Por  Flávia Furlan Nunes -

SÃO PAULO – Os reajustes de preços no mercado brasileiro registrados desde 1995 sempre favoreceram a parcela da população com menor poder aquisitivo. A conclusão faz parte do estudo “Desigualdade e Bem-Estar no Brasil na década da Estabilidade”, realizado pelos técnicos do Instituto de Pesquisa Econômica Aplicada (Ipea), Sergei Suarez Dillon Soares e Rafael Guerreiro Osorio, e divulgado na terça-feira (08).

De acordo com o estudo, o fato de ter beneficiado os mais pobres não significa que a inflação foi a favor deles todos os anos. “Quer dizer apenas que, nos anos em que a inflação foi maior para os pobres que para os mais ricos, a elevação de preços da cesta dos mais pobres não foi suficiente para compensar a menor elevação dos anos anteriores, mantendo-se o índice acumulado sempre “pró-pobre””, explicou o estudo.

Poder de compra caiu mais que renda

De acordo com o estudo, o poder aquisitivo do brasileiro caiu mais do que a renda, medida com bases na inflação do IPCA (Índice de Preços ao Consumidor Amplo), o que significa que mesmo mantendo quase o mesmo rendimento mensal, com algumas quedas, o poder de compra da população diminuiu muito mais.

Ainda com relação ao poder de compra, o estudo ressalta que os mais ricos gastam muito mais com comunicações e transportes, sendo que, no primeiro grupo, os preços tiveram inflação de 770%, contra 109% do IPCA em geral.

Câmbio e gastos

Enquanto os gastos dos mais ricos são maiores em comunicação e transporte, a parcela com menor poder aquisitivo da população costuma gastar mais com alimentação, bebidas e vestuário, produtos com o preço atrelado à taxa de câmbio.

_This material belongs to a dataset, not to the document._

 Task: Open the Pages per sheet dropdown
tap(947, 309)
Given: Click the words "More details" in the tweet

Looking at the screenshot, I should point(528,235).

O estudo explica que a valorização cambial favorece os preços ao consumidor mais pobre. “Os anos nos quais a variação dos preços foi “antipobre” foram 1998, 1999, 2002 e 2003, justamente quando houve desvalorizações cambiais reais. A apreciação do Real que desespera os exportadores traz diversidade para a mesa das camadas menos favorecidas da população”, concluiu o estudo.